Instructions to follow:
Beginning with the line that contains "Click the Edutor logo" in the material below, print each line exactly until the line that contains "This screenshot has height=709, width=1425." has been printed, then stop.

Input:

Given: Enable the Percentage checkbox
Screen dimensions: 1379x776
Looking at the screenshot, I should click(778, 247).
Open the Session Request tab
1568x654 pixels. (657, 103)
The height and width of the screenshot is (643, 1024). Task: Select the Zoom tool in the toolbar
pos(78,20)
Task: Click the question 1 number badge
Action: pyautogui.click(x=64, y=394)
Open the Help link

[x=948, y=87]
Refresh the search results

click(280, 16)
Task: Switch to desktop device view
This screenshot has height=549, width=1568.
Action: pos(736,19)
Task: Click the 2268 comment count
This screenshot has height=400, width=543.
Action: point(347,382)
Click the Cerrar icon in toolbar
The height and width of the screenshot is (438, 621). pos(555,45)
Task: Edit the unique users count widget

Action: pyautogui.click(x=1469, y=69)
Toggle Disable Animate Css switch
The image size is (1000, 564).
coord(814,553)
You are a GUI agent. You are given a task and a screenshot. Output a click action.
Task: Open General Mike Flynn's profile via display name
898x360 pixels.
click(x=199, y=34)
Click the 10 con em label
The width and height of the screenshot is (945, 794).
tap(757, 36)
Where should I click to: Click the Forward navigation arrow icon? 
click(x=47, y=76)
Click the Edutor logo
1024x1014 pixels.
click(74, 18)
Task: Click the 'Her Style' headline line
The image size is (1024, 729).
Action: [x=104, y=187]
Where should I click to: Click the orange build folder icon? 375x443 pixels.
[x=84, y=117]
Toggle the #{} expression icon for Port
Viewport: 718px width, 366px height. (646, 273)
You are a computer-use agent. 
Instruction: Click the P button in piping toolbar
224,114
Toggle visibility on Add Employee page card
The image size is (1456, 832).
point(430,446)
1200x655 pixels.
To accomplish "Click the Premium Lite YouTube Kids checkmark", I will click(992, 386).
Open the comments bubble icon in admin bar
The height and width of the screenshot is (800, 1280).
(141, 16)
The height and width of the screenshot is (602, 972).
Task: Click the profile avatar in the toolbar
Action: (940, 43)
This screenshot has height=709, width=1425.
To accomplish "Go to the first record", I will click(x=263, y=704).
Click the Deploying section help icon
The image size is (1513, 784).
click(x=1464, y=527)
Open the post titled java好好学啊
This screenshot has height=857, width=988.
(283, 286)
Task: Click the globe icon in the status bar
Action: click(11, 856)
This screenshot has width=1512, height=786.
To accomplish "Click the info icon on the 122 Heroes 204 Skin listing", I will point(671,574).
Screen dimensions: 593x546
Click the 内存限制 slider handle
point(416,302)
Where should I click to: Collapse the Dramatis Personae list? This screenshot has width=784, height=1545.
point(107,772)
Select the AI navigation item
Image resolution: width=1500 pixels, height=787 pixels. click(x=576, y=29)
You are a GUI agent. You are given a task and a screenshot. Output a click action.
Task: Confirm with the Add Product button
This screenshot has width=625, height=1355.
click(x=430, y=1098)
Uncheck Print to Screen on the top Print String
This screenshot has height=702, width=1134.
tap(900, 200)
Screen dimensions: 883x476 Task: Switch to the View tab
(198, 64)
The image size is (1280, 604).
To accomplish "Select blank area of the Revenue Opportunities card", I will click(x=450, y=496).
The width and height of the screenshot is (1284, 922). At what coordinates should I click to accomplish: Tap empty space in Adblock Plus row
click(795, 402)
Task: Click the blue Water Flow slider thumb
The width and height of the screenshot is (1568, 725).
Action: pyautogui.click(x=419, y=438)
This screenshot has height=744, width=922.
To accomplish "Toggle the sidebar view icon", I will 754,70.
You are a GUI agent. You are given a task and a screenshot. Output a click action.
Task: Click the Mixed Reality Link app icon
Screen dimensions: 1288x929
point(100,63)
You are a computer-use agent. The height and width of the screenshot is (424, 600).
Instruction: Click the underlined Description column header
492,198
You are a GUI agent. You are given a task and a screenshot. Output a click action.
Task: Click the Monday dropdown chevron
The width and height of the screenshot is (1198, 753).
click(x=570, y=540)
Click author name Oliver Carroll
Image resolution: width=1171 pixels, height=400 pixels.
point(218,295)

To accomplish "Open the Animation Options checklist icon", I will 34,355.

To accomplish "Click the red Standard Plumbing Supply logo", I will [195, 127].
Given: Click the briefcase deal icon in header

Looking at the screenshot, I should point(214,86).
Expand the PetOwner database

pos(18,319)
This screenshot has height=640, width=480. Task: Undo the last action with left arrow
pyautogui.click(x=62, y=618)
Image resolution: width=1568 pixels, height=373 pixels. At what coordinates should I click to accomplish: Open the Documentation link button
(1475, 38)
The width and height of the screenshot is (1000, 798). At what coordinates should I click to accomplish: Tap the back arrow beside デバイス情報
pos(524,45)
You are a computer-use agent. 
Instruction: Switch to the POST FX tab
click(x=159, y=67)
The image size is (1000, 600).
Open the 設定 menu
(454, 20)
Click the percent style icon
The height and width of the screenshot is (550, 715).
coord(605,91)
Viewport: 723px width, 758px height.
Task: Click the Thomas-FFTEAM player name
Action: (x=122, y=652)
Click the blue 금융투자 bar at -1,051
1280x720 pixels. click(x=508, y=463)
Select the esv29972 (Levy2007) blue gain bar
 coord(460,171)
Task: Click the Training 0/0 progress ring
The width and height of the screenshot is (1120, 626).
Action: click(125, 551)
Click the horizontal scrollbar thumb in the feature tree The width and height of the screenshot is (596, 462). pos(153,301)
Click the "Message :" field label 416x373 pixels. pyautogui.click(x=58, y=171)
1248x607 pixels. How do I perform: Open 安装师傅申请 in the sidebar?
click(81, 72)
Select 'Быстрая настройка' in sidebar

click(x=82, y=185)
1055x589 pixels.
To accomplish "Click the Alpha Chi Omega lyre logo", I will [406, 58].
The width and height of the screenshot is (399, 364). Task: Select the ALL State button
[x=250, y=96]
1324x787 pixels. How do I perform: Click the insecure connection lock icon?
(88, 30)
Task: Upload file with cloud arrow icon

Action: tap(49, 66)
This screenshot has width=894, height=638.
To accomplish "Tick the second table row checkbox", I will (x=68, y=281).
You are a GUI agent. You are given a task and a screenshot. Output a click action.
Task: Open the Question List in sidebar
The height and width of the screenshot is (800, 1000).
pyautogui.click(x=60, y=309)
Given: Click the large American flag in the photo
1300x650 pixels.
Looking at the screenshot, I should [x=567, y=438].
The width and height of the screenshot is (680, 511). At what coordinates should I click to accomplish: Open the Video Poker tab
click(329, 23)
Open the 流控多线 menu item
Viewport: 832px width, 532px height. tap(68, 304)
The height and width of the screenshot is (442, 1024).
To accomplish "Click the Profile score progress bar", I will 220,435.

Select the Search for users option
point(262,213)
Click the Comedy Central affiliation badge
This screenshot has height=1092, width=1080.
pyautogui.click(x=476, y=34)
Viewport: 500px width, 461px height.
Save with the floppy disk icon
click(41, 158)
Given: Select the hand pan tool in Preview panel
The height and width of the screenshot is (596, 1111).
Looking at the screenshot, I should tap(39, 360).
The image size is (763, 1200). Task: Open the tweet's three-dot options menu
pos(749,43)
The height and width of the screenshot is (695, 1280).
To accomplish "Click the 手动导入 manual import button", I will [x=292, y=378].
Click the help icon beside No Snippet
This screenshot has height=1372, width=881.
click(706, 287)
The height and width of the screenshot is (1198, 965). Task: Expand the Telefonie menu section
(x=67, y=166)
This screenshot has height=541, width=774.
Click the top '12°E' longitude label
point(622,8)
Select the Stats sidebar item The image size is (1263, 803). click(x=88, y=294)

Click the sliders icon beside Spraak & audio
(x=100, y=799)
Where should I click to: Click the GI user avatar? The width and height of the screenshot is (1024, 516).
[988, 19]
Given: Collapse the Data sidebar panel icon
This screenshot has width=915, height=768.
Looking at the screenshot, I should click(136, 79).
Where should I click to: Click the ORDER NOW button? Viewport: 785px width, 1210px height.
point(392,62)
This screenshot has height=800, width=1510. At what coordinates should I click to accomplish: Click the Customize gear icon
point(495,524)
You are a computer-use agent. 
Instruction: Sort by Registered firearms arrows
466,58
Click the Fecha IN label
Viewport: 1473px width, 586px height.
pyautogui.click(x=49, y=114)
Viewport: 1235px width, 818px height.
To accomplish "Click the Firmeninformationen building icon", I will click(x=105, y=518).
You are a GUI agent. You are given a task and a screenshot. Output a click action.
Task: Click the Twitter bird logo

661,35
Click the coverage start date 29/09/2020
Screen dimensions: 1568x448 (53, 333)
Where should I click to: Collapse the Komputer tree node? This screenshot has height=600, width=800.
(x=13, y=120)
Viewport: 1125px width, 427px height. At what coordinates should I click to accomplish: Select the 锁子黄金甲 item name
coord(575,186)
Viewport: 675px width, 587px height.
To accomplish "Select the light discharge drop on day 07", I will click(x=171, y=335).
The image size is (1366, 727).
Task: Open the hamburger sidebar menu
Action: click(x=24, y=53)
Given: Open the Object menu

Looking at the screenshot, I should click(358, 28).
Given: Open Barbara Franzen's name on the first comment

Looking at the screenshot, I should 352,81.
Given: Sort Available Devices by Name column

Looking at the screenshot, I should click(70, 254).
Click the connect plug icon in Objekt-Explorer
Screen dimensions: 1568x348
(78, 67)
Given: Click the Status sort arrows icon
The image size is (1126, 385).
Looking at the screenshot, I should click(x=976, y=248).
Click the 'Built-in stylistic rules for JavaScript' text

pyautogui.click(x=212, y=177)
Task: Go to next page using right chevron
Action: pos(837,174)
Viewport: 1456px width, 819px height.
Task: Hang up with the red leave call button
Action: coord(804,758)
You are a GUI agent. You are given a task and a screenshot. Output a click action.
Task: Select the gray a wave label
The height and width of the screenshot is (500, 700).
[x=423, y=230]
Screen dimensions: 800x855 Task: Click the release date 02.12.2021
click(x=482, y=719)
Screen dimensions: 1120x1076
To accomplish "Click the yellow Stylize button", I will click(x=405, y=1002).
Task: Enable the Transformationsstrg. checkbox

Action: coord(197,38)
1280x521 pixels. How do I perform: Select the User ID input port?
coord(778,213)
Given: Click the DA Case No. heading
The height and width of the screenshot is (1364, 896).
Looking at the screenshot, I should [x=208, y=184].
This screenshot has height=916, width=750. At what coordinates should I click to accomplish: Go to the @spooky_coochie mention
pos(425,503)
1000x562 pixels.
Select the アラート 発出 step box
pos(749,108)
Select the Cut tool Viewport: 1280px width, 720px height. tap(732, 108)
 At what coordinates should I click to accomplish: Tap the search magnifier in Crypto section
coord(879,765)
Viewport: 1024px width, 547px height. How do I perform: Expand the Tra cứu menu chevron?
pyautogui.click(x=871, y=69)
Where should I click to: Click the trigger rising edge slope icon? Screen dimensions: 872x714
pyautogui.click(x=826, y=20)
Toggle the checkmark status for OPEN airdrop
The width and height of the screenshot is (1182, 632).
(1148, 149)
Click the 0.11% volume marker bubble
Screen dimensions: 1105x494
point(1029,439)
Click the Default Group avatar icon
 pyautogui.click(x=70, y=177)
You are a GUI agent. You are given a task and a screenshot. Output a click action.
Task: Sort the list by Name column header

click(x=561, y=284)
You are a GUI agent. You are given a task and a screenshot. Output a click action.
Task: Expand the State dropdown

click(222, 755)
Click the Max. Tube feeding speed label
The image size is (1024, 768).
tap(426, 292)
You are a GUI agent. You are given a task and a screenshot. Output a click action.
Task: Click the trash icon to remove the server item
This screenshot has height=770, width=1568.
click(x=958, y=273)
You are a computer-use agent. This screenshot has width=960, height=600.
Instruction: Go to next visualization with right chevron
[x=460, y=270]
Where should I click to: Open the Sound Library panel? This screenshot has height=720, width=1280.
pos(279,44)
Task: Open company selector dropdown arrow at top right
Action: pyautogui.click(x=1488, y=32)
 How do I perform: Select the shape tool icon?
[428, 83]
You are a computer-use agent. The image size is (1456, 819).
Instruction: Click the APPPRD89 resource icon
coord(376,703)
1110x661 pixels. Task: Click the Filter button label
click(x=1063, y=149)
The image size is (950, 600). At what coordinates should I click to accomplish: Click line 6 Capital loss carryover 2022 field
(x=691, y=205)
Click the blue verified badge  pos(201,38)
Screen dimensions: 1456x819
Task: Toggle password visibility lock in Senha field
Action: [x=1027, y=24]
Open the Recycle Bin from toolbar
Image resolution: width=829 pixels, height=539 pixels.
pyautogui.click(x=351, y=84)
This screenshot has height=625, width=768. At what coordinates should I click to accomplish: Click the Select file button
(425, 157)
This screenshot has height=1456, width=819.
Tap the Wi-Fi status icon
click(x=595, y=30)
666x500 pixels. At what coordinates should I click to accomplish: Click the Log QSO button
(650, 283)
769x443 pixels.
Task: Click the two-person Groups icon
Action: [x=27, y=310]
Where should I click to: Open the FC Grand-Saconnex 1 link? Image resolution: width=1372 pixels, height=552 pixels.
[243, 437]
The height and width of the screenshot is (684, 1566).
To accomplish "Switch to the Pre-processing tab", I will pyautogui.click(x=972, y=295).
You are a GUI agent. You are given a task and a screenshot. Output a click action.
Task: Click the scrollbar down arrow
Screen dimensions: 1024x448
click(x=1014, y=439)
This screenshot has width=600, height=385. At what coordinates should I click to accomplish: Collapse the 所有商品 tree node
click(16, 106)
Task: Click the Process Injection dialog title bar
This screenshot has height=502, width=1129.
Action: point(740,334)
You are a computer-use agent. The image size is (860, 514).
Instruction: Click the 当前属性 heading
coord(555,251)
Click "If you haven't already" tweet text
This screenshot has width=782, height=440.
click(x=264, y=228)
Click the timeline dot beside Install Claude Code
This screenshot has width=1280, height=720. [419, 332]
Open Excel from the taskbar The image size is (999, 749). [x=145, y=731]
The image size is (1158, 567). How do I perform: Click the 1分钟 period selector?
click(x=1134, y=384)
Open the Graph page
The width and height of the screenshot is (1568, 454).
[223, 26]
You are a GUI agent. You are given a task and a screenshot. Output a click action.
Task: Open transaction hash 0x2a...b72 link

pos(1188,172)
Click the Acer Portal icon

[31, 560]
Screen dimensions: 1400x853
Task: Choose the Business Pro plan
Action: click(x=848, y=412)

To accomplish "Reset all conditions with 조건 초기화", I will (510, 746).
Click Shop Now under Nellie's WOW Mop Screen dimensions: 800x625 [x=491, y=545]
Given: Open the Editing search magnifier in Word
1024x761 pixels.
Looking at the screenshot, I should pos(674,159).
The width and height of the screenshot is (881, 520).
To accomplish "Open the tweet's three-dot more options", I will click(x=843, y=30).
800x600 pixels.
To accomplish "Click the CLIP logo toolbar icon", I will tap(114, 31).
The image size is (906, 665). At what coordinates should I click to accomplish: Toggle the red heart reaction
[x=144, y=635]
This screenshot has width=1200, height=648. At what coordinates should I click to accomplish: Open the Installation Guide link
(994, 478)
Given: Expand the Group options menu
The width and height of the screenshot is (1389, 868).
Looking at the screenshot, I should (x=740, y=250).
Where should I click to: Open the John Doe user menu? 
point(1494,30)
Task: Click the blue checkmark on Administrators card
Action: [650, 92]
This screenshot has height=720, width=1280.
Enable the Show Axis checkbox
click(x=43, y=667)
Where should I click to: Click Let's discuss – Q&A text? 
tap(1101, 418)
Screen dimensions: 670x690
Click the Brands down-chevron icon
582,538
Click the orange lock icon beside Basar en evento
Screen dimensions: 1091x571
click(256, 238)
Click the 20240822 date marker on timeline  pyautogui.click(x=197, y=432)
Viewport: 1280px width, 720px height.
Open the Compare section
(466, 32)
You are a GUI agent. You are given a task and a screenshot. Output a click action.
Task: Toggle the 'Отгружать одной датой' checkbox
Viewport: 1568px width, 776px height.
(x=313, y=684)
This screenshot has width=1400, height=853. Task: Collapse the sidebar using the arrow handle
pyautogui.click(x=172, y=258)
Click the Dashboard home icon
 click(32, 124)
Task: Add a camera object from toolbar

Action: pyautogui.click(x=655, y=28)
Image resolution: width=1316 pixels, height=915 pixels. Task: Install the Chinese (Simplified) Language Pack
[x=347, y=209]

Solution:
Click the Edutor logo
1024x1014 pixels.
click(74, 18)
Task: Click the 'Her Style' headline line
The image size is (1024, 729).
Action: [x=104, y=187]
Where should I click to: Click the orange build folder icon? 375x443 pixels.
[x=84, y=117]
Toggle the #{} expression icon for Port
Viewport: 718px width, 366px height. (646, 273)
You are a computer-use agent. 
Instruction: Click the P button in piping toolbar
224,114
Toggle visibility on Add Employee page card
The image size is (1456, 832).
point(430,446)
1200x655 pixels.
To accomplish "Click the Premium Lite YouTube Kids checkmark", I will click(992, 386).
Open the comments bubble icon in admin bar
The height and width of the screenshot is (800, 1280).
(141, 16)
The height and width of the screenshot is (602, 972).
Task: Click the profile avatar in the toolbar
Action: (940, 43)
This screenshot has height=709, width=1425.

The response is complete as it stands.